The word to look for is "icon". Report every line of the entries below that has it.

▸ **DATASET EXTRACT**:
__________

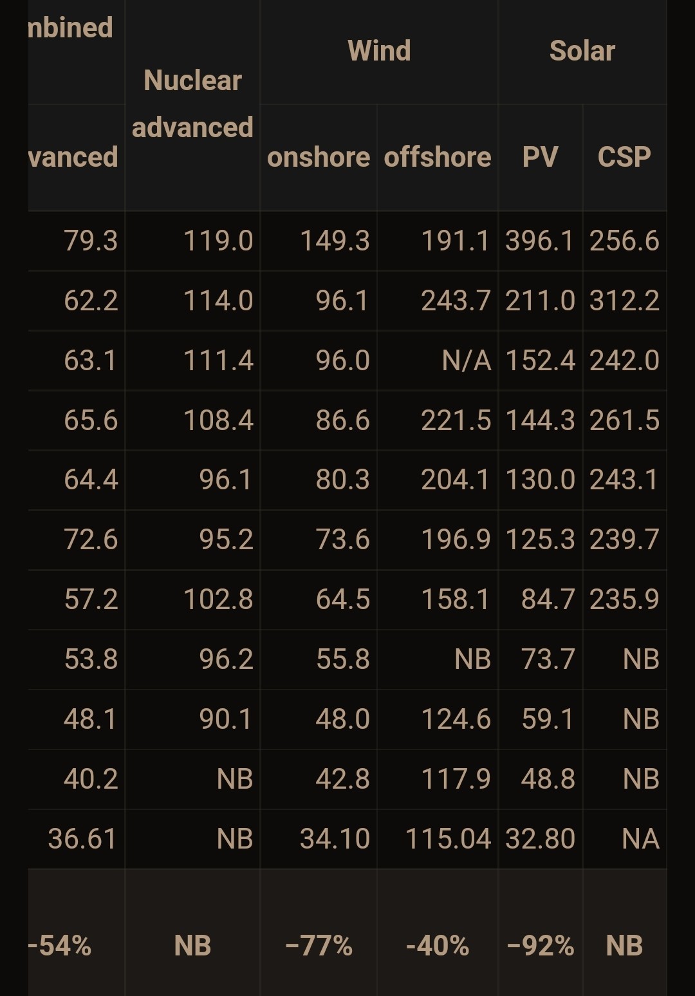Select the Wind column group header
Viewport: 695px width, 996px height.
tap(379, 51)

__________

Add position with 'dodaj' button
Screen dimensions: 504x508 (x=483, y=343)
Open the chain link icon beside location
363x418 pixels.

__________

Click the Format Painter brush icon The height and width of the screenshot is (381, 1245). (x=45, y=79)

__________

▸ **TASK SOLUTION**:
Open the chain link icon beside location
Click the Format Painter brush icon The height and width of the screenshot is (381, 1245). (x=45, y=79)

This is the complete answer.